A discussion took place here and here on the sharing, criticizing, and commenting of poems.
It seems the subject came up as a poet questioned whether or not that one should
share their poems with the public or not and how criticism affects a poet.
My first reaction to this plane of thought is to raise the question,
“Who and What do you write for?” Do you write for yourself,
for others, or maybe both? Do you write for fun, for money,
or just for the release? Do you write to find yourself,
to let others find you, or to guide others on their own self discovery.
Everyone has their own reasoning as to why they write poetry.
I would suggest asking yourself these questions, and determine
your driving force. Upon, sharing your poem to the public, it becomes open
to discussion through the readers perception(s) of the poem.

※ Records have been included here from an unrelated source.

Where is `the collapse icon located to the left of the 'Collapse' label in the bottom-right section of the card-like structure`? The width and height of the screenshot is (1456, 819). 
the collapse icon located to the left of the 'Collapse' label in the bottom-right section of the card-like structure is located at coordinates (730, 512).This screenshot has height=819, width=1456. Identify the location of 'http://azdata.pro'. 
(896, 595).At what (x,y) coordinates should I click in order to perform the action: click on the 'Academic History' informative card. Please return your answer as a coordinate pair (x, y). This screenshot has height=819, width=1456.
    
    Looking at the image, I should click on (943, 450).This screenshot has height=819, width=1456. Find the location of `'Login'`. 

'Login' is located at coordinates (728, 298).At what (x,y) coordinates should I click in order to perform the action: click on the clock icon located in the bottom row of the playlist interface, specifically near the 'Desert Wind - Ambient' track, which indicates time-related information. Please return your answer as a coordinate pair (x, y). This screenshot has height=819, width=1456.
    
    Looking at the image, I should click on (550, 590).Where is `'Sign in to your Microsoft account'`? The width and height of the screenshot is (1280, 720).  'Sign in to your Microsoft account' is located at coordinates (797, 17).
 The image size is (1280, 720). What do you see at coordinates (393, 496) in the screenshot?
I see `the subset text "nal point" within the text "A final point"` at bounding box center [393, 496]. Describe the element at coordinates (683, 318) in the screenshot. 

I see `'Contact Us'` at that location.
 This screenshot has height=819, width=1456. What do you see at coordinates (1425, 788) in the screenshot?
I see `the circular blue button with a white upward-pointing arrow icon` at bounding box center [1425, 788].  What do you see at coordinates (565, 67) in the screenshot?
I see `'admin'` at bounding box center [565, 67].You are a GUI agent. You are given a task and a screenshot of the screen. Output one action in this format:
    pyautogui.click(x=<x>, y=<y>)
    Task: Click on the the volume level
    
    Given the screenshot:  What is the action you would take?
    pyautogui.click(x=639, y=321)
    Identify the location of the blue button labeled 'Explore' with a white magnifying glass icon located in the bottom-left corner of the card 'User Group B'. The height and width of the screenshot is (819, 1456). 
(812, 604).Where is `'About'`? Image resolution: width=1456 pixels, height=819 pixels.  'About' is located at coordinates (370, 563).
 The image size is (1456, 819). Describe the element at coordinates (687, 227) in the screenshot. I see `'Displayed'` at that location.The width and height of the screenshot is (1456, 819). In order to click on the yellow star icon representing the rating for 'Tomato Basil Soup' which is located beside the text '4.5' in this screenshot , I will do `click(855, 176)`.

This is a given, and should be understood from the moment that you make your
Whether to make your poems public or not and the value of doing so
can be determined by your answer to “Who and What do you write for?”
and how well you can handle the readers perceptions of your poems whether they
be what you intended through your poems or not. Some may argue that they
don’t want to pollute or influence their unique writing style from others
critiques. However, who can say they have not already been polluted and molded
from their everyday environments making us into who we are.
Who we are… shines through our poetry. Poems are personal.
This is what makes it difficult for many poets to share their poetry and accept feedback,
as they often take the comments personal as well. Our poems show a part of us through
an often cryptic design. Don’t be surprised if someone sees something else then what
you intended. Just as a stranger walks by you on the street, they can only form an idea about you
from that immediate experience.
Experience in any form, moves us. The writing of the poem, the movement of the pen, the blank page,
the ink, the keyboard, the comments/criticism, the lack of comments/criticism. Often our poems never seem
quite complete, even when we’ve told ourselves we finished the poem. Why? Because the poem is part
of us, yet we are always changing, moving, aging, and the poems words, are just that. Static words.
Which we’ve just left behind like footprints in the sand soon to be washed away by the shore.
I write to release myself, release my creativity, to empty myself,
so that all things following my emptiness can flow through me like the wind blows through a window.
- Fresh, and unfiltered.
I am the window opening, and the dust and grime accumulating at the window seal
are the poems in which I write – washing them away.
People are welcome to my dust and grime if they want, they can say what they want.
I am still just the window opening.
I’m open to any criticism. It’s up to me to determine which critiques I feel are valuable to me
and will help me improve on my poetic adventure.
Even those critiques where the critic totally misinterprets the poem can be valuable to me.
I am just the window opening, and you’re welcome to fly through.